- MATERIAL FOR THIS TASK
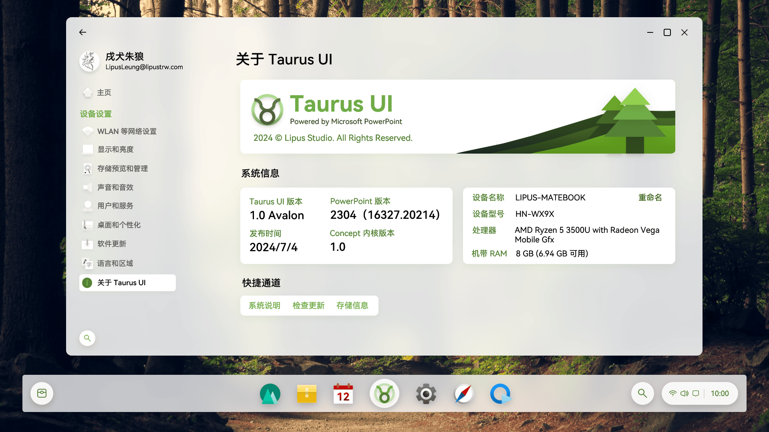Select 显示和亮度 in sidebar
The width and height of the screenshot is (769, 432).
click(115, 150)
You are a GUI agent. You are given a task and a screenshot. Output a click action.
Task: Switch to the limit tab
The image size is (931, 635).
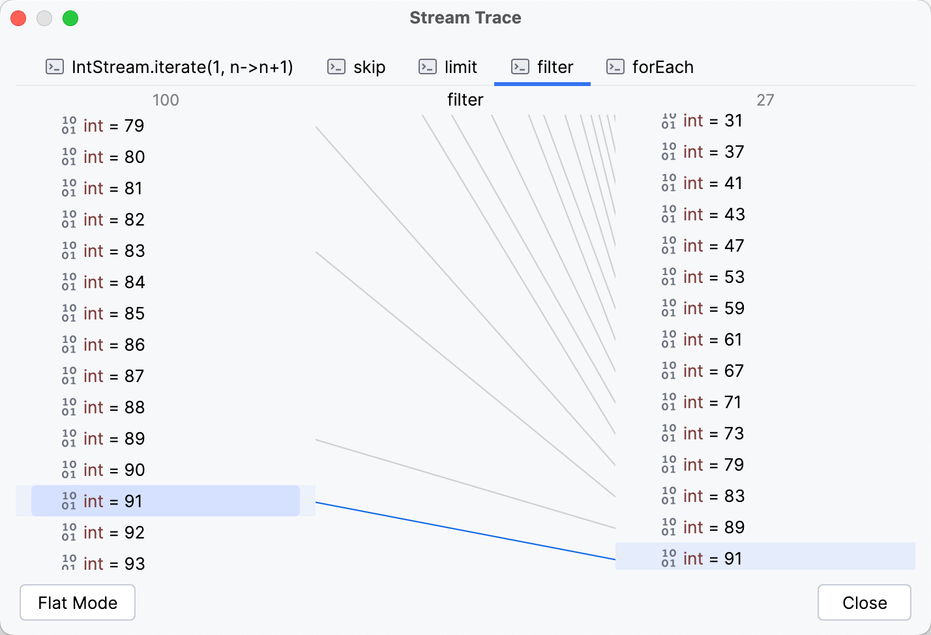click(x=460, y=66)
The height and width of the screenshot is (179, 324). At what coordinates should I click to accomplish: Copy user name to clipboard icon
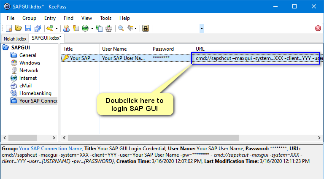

- STATED TASK
Rewrite all of the rows above with "GUI agent" swapped for "interface agent" and everything else unchanged. Leave the pictures out.

- EXERCISE RESPONSE
Select 显示和亮度 in sidebar
The width and height of the screenshot is (769, 432).
click(115, 150)
You are a interface agent. You are given a task and a screenshot. Output a click action.
Task: Switch to the limit tab
The image size is (931, 635).
click(x=460, y=66)
The height and width of the screenshot is (179, 324). At what coordinates should I click to accomplish: Copy user name to clipboard icon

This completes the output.